Task description: Can you retype everything in the material below from the line containing "You are a GUI" down to the line containing "pyautogui.click(x=1335, y=83)", both included, character for character?

Data section:
——————
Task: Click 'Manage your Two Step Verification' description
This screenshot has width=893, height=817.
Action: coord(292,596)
——————
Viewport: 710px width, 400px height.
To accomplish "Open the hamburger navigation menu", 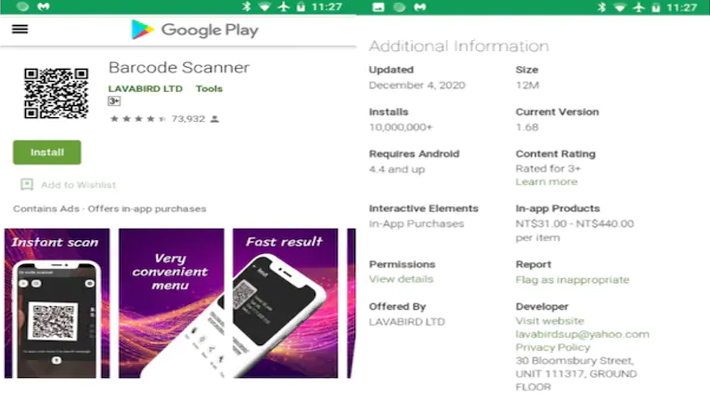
——————
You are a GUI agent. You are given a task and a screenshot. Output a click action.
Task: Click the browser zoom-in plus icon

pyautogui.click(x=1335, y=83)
——————
Exercise answer:
You are a GUI agent. You are given a task and a screenshot. Output a click action.
Task: Click the browser zoom-in plus icon

pyautogui.click(x=1335, y=83)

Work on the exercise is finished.